On Tuesday, 19 February 2013 at 08:25:08 UTC, kenji hara wrote:
I have said that "method const qualifier inference on class
inheritance is
bad".
With 8138 or 8366, such inference suddenly add const qualifier
to one of
overloaded functions, and changes the meaning of overload list.
More than
worse, it may introduce newly relation between overloaded
functions, and in
the worst case, it will add new forward reference problem.

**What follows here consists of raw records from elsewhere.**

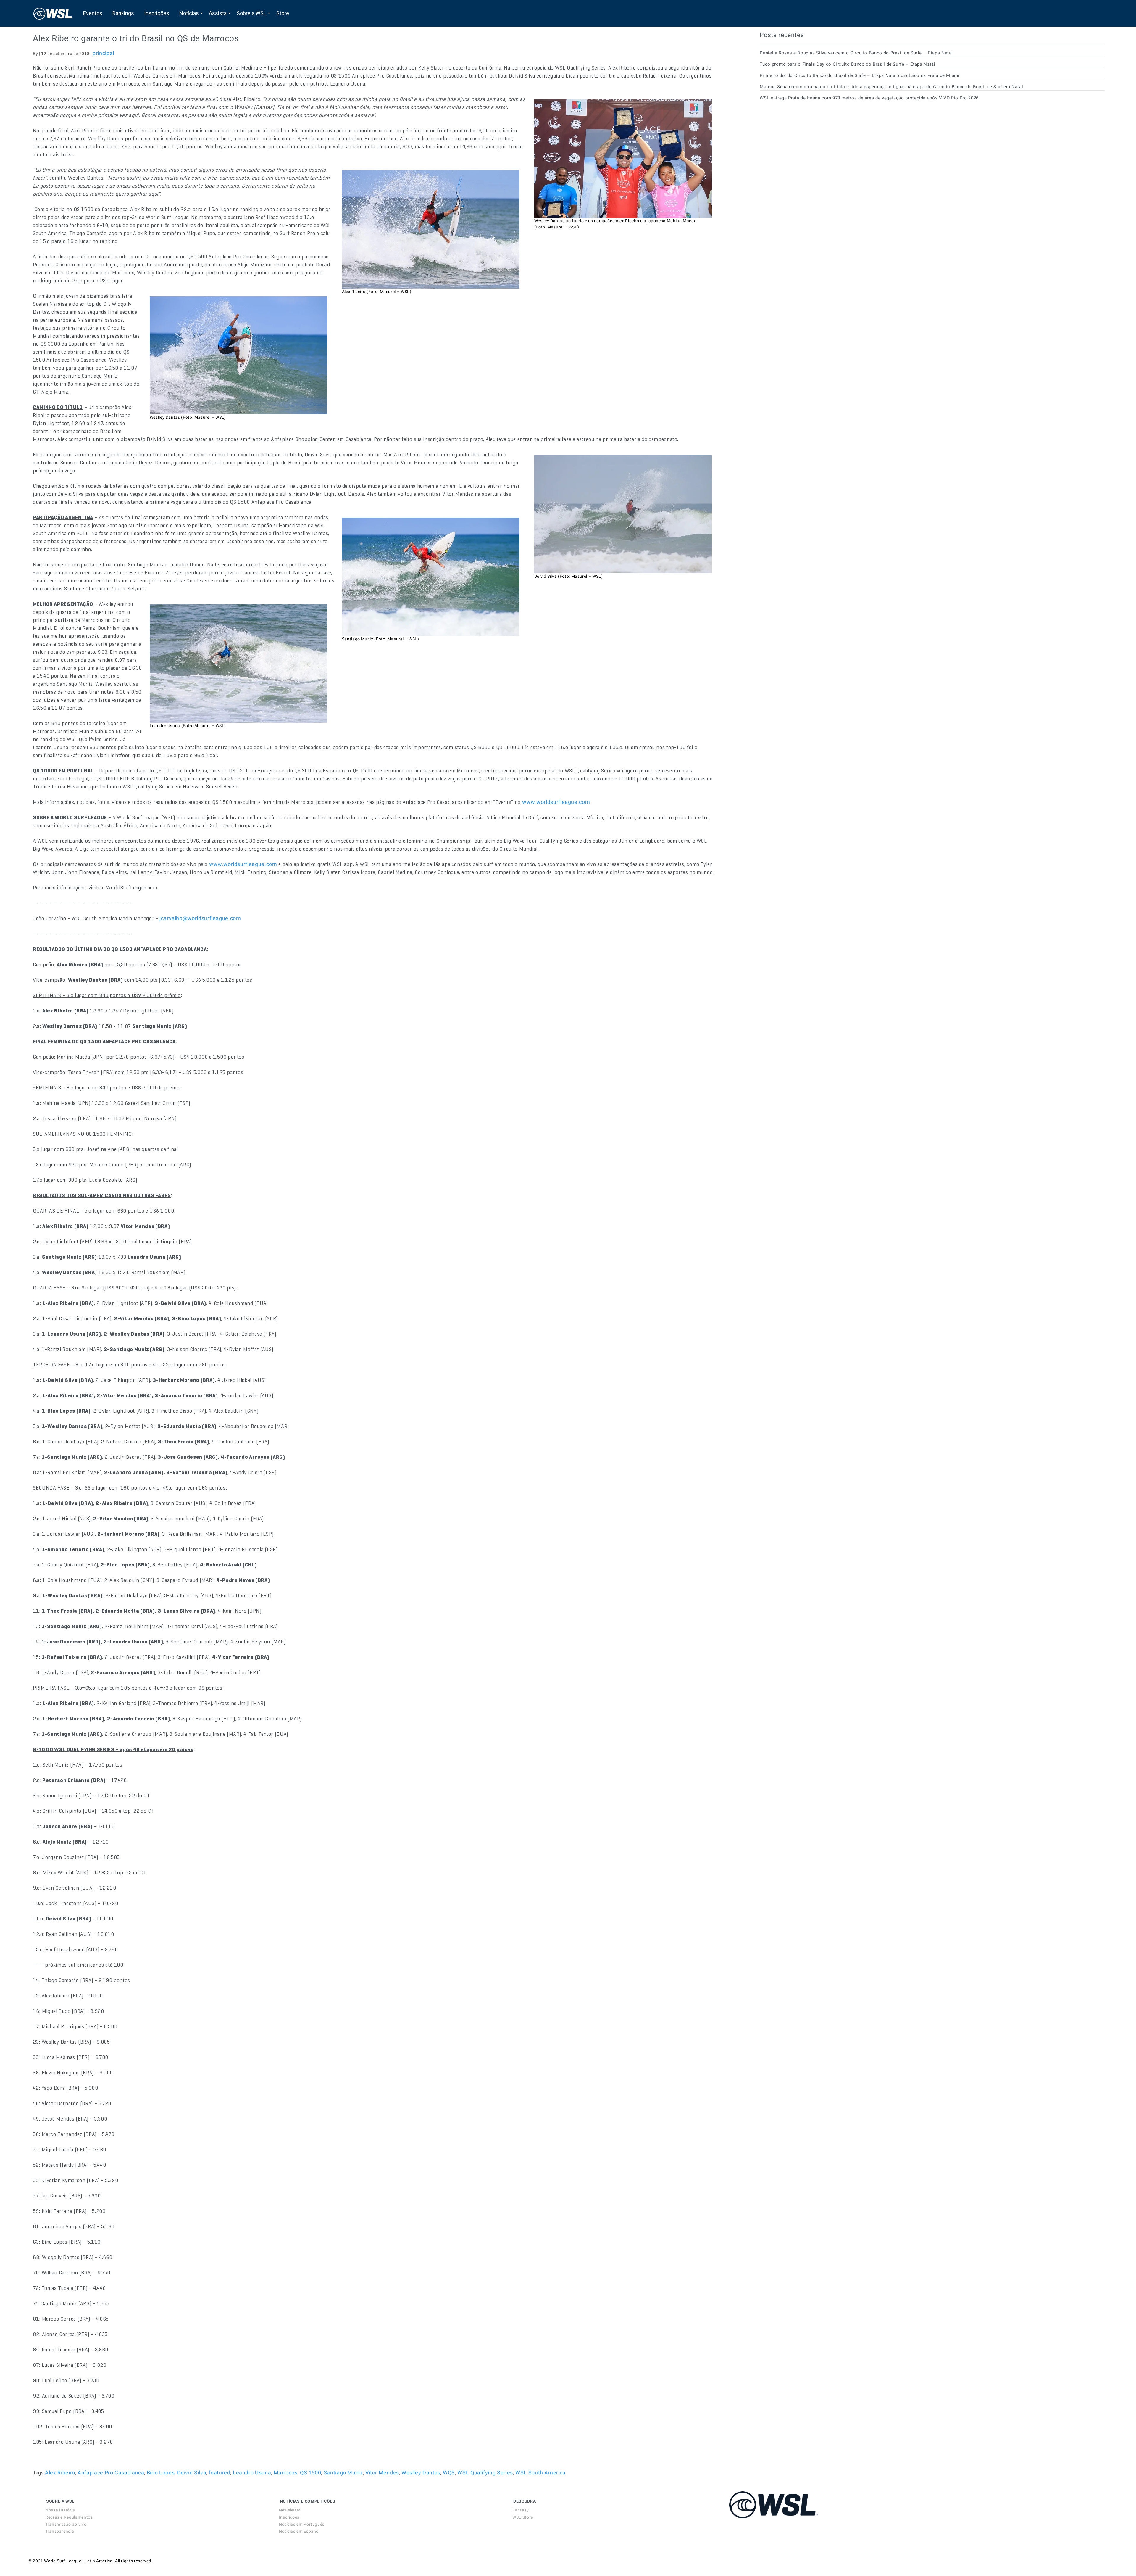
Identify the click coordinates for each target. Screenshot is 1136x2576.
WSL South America (540, 2472)
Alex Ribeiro (60, 2472)
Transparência (59, 2531)
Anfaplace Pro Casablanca (111, 2472)
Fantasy (520, 2510)
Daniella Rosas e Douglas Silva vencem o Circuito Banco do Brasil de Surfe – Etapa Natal (856, 53)
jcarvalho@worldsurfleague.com (200, 918)
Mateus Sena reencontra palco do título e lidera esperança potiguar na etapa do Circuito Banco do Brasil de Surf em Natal (891, 86)
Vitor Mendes (382, 2472)
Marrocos (286, 2472)
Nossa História (60, 2510)
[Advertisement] (804, 159)
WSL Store (522, 2517)
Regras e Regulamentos (69, 2517)
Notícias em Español (299, 2531)
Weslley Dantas (420, 2472)
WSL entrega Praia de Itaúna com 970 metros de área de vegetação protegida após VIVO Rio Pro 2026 (869, 98)
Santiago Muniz (343, 2472)
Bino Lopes (161, 2472)
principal (103, 53)
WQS (449, 2472)
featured (219, 2472)
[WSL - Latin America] (53, 13)
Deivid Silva (191, 2472)
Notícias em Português (302, 2524)
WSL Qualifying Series (485, 2472)
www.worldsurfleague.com (556, 802)
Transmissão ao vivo (65, 2524)
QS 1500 (310, 2472)
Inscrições (289, 2517)
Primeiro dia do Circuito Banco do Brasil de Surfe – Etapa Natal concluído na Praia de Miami (859, 75)
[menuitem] (92, 13)
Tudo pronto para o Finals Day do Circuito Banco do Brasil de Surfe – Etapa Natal (847, 64)
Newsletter (290, 2510)
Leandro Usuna (252, 2472)
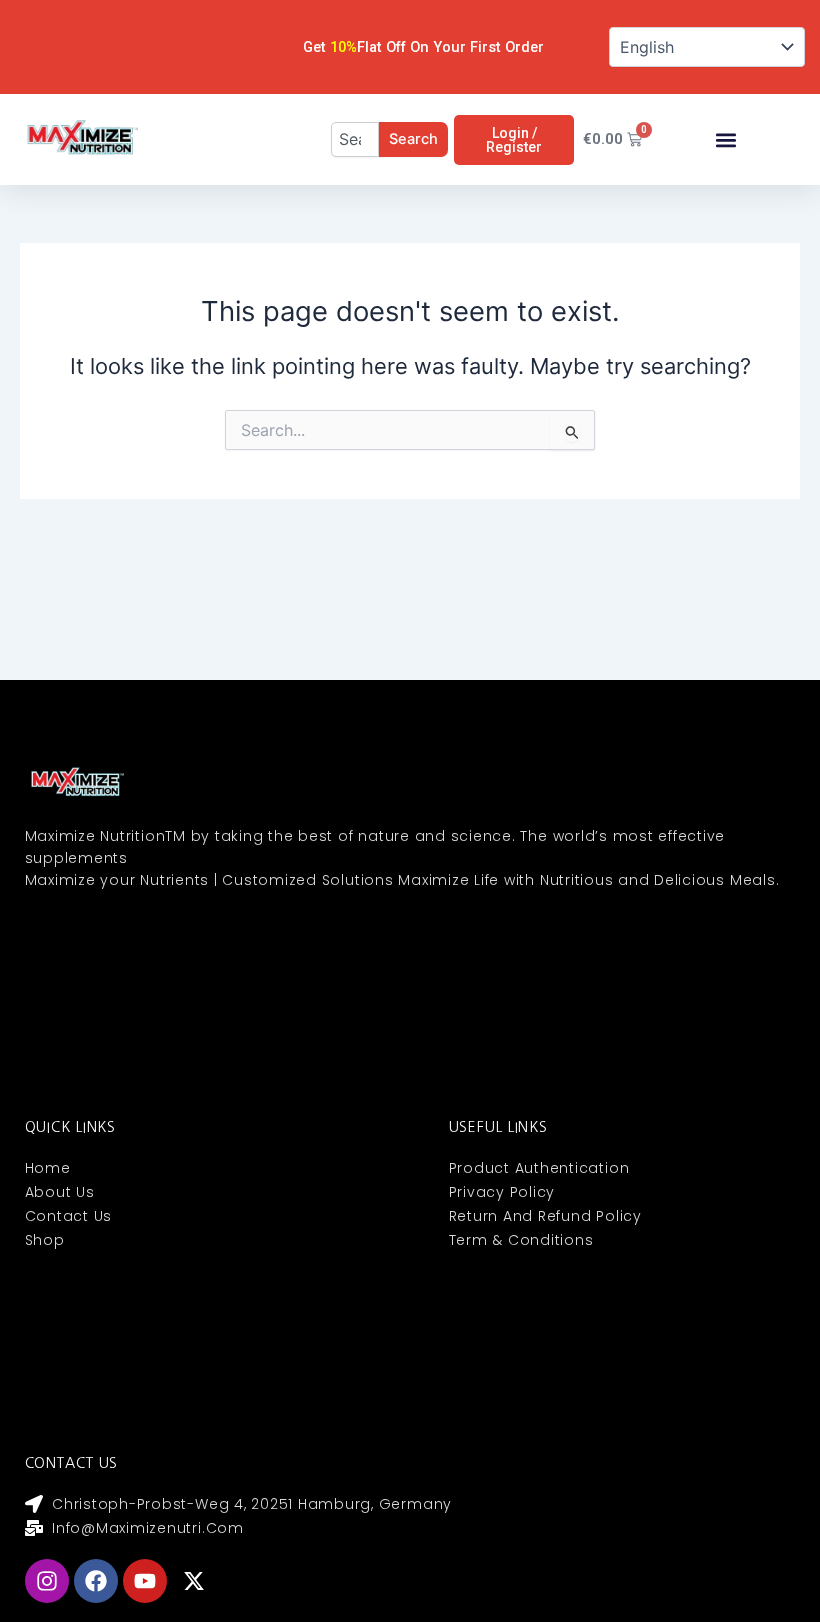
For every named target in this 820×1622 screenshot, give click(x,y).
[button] (726, 139)
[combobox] (355, 139)
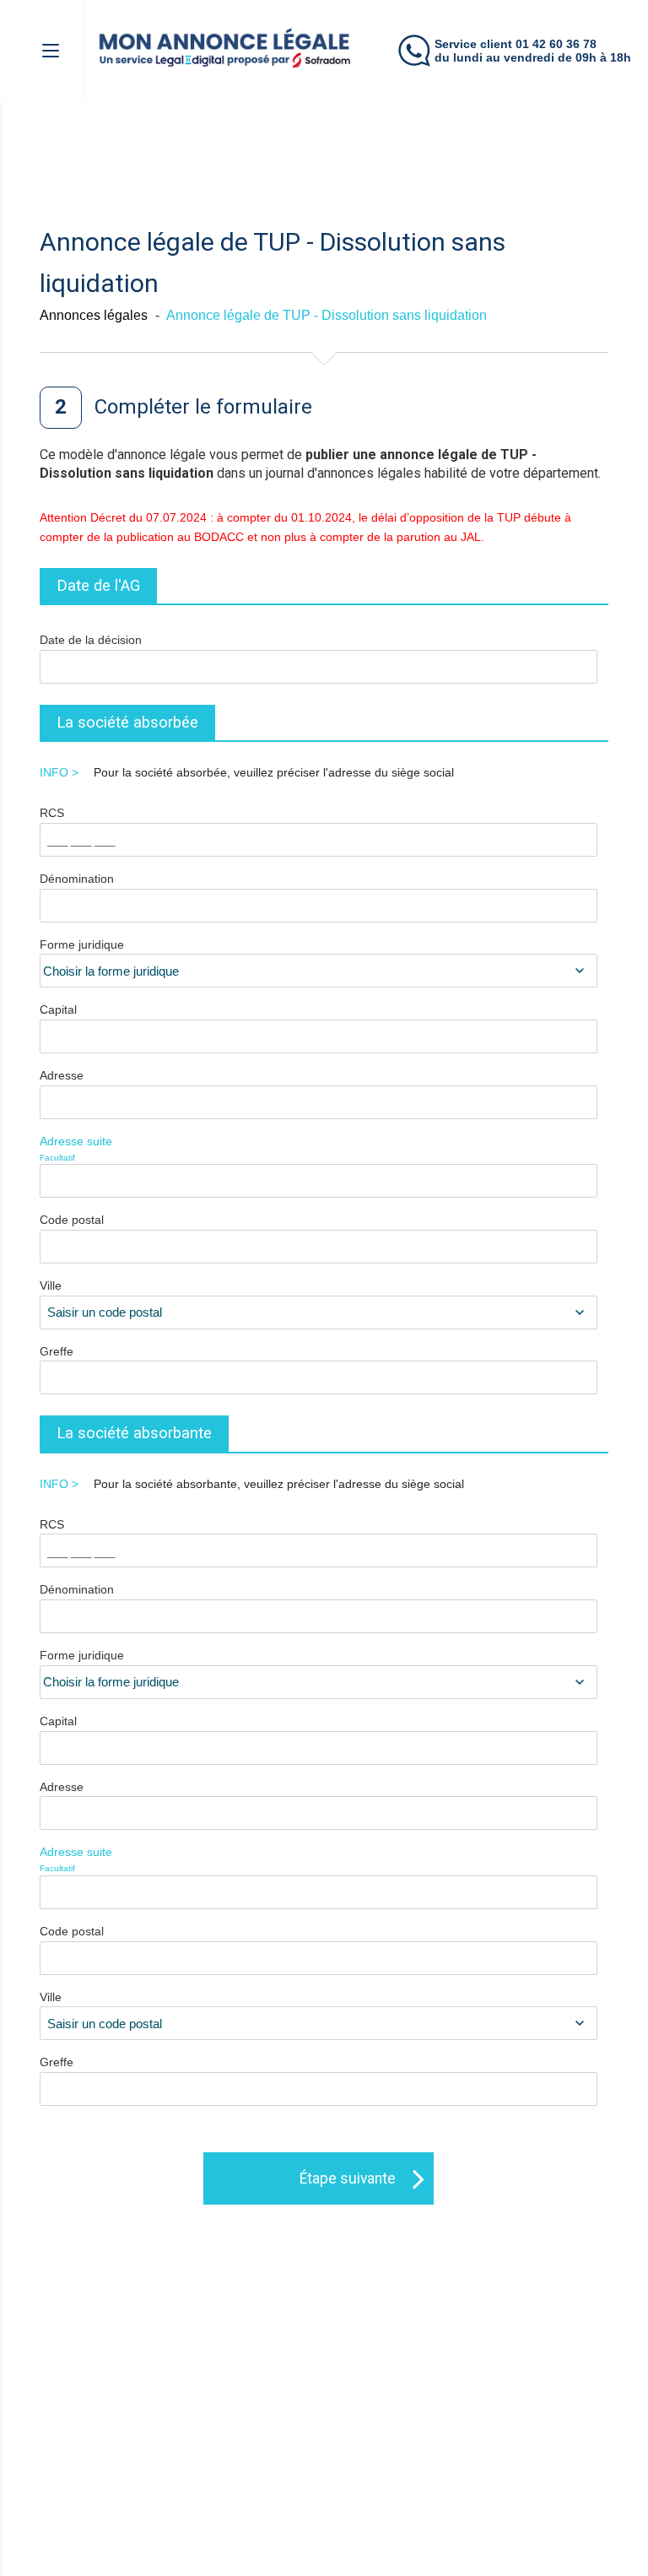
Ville (51, 1285)
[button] (57, 50)
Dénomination (77, 878)
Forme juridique (82, 944)
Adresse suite (76, 1148)
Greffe (56, 1351)
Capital (58, 1009)
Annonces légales (94, 315)
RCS (52, 813)
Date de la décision (91, 640)
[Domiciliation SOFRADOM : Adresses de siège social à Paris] (226, 49)
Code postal (72, 1219)
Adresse (62, 1075)
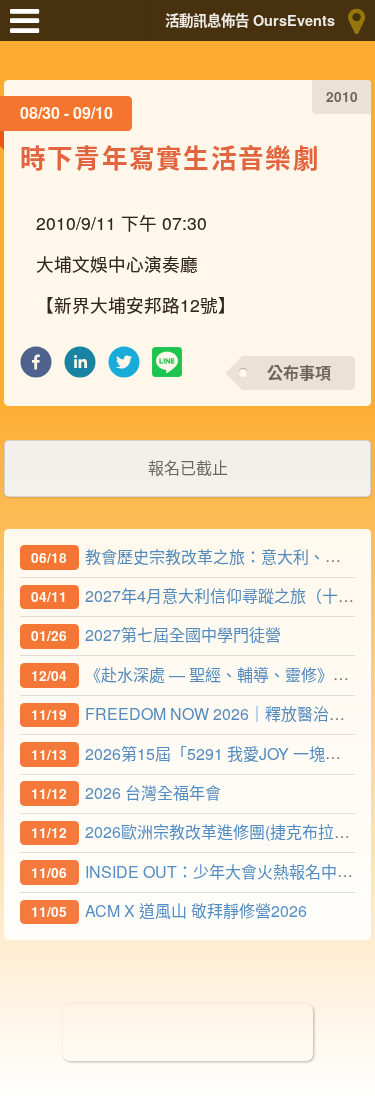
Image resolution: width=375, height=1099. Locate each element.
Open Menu (30, 30)
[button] (36, 367)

class C : B // or class C(T)
{
void foo() { ... foo(10); ... }
void foo(int n) { ... foo(); ... }
}
For pure/nothrow/@safe inference, if a mutual dependency is
found, the
attributes are inferred to impure/throwing/@system due to avoid
forward
reference issue.
But, we cannot define such 'default qualifier' for const
inference. So it
must raise forward reference error if a mutual dependency is
found. AND it
will break existing valid code.
And bug 8366 can allow to hijack derived class by base class.
If a base
class add const qualifier to its method, it affects to the
overload list in
its derived class, not only the method that directly overrides
modified one.
We should avoid language features that is hijacking/fwdref
error prone.
Kenji Hara
I have no reason not to trust your great experience on this
matter. Is syntax sugar a possible solution?
class A
{
bool foo(in Object o) inout { return true; }
}
... lowers to:
class A
{
bool foo(in Object o) { return true; }
bool foo(in Object o) const { return true; }
}
Or would that lead to extensive problems of its own?